### Task goal
Word for word, transcribe the data below from the line with "Task: Open stats chart icon for Kolinl" to the line with "Image resolution: width=1038", keeping both of those lines.

***** Dataset entries *****

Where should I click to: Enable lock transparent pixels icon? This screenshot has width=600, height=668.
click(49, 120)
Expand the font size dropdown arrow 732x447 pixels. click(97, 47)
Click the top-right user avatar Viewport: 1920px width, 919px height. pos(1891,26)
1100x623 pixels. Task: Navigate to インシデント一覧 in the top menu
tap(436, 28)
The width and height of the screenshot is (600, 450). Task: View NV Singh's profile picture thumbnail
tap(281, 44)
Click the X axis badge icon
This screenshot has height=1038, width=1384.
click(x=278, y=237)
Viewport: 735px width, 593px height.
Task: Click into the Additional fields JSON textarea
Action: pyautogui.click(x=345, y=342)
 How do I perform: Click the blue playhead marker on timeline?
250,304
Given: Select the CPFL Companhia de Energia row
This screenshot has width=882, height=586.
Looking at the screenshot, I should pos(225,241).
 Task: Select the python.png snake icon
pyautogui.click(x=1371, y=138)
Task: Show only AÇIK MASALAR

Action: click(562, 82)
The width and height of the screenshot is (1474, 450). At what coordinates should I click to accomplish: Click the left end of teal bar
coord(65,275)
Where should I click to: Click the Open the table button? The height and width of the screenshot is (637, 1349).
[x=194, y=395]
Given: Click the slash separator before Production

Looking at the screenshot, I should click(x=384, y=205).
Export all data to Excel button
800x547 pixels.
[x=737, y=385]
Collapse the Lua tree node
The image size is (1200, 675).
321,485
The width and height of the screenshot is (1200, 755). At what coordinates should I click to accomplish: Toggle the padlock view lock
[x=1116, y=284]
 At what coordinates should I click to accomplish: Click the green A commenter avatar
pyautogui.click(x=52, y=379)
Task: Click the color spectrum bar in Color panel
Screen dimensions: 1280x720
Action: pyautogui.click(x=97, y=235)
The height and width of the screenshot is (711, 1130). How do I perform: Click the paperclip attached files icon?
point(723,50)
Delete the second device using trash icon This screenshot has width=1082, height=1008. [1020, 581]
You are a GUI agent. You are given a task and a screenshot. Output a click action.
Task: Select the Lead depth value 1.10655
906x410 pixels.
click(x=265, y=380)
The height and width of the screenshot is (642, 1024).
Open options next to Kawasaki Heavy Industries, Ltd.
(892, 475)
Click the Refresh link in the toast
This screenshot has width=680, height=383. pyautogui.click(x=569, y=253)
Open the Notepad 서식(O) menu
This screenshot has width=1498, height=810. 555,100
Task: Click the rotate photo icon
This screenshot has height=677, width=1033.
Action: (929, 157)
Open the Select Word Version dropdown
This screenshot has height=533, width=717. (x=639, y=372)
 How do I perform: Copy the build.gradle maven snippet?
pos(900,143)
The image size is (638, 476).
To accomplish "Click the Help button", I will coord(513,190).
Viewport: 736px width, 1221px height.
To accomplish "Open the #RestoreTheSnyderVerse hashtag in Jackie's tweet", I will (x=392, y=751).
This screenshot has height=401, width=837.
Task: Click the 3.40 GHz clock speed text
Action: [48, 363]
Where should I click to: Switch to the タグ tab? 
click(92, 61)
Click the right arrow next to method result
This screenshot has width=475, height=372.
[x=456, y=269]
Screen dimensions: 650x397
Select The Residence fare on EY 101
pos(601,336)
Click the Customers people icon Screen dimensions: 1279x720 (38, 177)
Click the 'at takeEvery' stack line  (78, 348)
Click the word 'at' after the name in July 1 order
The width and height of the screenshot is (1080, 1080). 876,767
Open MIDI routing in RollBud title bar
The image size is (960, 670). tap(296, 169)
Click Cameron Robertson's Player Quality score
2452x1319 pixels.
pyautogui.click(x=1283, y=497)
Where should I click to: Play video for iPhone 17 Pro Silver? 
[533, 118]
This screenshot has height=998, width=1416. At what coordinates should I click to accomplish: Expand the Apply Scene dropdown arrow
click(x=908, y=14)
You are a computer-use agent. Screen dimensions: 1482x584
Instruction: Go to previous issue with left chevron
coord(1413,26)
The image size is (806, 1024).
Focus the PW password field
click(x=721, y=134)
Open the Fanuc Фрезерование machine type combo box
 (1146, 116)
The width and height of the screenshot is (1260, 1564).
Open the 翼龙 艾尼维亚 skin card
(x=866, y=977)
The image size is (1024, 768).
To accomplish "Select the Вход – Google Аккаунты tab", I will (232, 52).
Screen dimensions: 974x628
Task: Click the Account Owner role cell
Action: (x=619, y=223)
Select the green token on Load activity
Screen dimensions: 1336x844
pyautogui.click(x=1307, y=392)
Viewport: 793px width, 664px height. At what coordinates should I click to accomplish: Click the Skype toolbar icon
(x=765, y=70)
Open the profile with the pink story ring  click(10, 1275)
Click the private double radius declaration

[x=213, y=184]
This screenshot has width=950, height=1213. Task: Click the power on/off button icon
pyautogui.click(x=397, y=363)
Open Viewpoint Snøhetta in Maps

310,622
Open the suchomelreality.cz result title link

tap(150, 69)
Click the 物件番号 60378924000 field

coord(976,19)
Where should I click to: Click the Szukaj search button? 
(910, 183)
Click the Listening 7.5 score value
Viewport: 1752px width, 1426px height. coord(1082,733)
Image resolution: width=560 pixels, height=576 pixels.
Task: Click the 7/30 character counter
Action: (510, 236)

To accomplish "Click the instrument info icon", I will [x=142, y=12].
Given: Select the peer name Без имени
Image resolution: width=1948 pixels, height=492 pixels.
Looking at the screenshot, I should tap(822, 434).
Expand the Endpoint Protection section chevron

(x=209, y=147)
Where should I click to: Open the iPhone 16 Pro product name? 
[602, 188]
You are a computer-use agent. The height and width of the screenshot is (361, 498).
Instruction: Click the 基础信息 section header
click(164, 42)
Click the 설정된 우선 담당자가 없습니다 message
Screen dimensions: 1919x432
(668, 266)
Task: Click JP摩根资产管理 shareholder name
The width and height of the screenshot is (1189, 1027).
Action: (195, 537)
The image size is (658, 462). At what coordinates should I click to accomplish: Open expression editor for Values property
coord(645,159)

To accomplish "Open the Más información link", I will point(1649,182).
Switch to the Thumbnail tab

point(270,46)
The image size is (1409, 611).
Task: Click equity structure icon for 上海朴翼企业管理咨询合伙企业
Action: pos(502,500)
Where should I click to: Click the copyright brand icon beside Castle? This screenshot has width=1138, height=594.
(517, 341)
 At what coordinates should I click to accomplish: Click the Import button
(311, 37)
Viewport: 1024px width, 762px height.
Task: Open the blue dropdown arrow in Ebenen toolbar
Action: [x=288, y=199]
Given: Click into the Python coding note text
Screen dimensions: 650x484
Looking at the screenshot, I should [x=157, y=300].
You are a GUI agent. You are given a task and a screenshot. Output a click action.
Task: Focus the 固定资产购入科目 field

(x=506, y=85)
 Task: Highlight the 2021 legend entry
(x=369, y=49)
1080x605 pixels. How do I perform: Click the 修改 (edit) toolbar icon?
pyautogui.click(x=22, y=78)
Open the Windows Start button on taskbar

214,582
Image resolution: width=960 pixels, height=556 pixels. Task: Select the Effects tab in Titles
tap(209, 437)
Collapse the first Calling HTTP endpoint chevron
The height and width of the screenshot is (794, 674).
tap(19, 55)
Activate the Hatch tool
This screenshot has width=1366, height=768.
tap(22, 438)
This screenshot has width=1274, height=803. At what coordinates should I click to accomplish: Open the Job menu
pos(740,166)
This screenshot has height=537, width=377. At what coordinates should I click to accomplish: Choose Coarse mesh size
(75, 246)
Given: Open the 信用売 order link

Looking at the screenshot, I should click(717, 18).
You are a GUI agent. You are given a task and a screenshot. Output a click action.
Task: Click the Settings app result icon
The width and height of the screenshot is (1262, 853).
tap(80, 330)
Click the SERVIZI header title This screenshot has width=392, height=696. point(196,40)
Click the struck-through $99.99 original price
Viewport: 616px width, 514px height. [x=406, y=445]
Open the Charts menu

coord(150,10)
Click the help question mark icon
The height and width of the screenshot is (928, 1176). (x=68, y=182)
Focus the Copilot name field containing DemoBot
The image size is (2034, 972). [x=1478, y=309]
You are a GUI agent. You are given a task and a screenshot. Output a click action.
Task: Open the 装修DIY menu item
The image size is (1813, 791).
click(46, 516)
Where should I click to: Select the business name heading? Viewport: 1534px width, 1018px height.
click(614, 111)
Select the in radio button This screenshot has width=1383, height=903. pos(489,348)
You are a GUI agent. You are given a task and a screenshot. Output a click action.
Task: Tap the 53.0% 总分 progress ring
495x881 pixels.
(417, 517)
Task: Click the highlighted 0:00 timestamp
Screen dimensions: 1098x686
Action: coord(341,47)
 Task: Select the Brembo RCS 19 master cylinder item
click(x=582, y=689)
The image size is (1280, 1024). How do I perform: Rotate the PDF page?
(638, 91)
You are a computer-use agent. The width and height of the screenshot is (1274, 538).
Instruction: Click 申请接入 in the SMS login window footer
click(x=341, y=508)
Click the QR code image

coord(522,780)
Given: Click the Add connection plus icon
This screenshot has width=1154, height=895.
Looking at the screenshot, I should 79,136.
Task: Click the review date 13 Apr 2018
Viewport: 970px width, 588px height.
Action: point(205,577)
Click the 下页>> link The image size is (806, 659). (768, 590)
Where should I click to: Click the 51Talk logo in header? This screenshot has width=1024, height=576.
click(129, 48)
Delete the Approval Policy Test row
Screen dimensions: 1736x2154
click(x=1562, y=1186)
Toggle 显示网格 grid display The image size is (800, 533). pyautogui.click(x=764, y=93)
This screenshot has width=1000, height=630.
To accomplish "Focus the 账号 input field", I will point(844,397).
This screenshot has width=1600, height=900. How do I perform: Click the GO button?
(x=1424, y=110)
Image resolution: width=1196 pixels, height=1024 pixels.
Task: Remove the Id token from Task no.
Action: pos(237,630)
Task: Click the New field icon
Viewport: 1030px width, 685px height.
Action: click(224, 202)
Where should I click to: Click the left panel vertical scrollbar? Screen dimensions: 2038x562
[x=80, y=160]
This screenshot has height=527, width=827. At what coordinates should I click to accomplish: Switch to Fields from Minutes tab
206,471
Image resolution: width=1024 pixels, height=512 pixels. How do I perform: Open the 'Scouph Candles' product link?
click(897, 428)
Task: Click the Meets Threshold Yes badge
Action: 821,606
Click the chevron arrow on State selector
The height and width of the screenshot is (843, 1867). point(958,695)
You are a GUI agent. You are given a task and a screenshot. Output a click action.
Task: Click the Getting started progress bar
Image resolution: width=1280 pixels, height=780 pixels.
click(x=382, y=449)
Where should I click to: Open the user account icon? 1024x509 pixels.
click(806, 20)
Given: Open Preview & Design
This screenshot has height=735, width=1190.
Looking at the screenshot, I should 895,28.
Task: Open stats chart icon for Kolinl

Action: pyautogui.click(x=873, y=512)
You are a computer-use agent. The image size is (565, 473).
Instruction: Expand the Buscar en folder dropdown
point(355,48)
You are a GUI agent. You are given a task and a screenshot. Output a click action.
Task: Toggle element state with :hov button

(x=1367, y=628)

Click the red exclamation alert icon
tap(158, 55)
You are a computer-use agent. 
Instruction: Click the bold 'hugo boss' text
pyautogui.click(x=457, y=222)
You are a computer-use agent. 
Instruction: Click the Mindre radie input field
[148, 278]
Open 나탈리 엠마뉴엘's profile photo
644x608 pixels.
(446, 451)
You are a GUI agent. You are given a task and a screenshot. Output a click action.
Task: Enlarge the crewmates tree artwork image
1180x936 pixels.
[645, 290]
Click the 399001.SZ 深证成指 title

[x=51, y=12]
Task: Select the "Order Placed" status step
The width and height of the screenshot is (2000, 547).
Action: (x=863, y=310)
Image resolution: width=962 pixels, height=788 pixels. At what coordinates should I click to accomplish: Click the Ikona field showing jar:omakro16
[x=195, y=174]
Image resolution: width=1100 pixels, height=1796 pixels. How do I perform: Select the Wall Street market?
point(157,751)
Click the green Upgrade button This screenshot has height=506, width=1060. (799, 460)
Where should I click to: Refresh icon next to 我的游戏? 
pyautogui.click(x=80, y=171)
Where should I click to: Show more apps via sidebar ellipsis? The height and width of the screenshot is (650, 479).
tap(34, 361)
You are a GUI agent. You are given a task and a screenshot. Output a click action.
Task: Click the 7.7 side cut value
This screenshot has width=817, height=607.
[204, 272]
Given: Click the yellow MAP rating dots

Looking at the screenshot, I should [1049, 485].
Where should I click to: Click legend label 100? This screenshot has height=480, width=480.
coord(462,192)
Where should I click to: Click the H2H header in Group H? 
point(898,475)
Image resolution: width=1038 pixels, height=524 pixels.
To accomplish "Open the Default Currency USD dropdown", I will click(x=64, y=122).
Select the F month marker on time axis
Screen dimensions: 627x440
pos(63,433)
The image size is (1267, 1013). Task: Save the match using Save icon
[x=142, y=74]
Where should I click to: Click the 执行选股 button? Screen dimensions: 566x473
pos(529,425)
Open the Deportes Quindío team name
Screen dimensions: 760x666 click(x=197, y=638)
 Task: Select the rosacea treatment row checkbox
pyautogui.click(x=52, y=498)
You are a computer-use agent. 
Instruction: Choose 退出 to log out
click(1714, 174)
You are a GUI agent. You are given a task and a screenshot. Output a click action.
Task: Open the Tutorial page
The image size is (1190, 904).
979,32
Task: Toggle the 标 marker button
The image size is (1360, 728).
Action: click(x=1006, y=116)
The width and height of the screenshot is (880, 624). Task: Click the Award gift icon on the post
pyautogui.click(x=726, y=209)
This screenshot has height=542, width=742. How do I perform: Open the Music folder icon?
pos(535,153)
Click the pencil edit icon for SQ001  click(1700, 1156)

*****

### Reply to the task
Task: Open stats chart icon for Kolinl

Action: pyautogui.click(x=873, y=512)
You are a computer-use agent. The image size is (565, 473).
Instruction: Expand the Buscar en folder dropdown
point(355,48)
You are a GUI agent. You are given a task and a screenshot. Output a click action.
Task: Toggle element state with :hov button

(x=1367, y=628)

Click the red exclamation alert icon
tap(158, 55)
You are a computer-use agent. 
Instruction: Click the bold 'hugo boss' text
pyautogui.click(x=457, y=222)
You are a computer-use agent. 
Instruction: Click the Mindre radie input field
[148, 278]
Open 나탈리 엠마뉴엘's profile photo
644x608 pixels.
(446, 451)
You are a GUI agent. You are given a task and a screenshot. Output a click action.
Task: Enlarge the crewmates tree artwork image
1180x936 pixels.
[645, 290]
Click the 399001.SZ 深证成指 title

[x=51, y=12]
Task: Select the "Order Placed" status step
The width and height of the screenshot is (2000, 547).
Action: (x=863, y=310)
Image resolution: width=962 pixels, height=788 pixels. At what coordinates should I click to accomplish: Click the Ikona field showing jar:omakro16
[x=195, y=174]
Image resolution: width=1100 pixels, height=1796 pixels. How do I perform: Select the Wall Street market?
point(157,751)
Click the green Upgrade button This screenshot has height=506, width=1060. (799, 460)
Where should I click to: Refresh icon next to 我的游戏? 
pyautogui.click(x=80, y=171)
Where should I click to: Show more apps via sidebar ellipsis? The height and width of the screenshot is (650, 479).
tap(34, 361)
You are a GUI agent. You are given a task and a screenshot. Output a click action.
Task: Click the 7.7 side cut value
This screenshot has width=817, height=607.
[204, 272]
Given: Click the yellow MAP rating dots

Looking at the screenshot, I should [1049, 485].
Where should I click to: Click legend label 100? This screenshot has height=480, width=480.
coord(462,192)
Where should I click to: Click the H2H header in Group H? 
point(898,475)
Image resolution: width=1038 pixels, height=524 pixels.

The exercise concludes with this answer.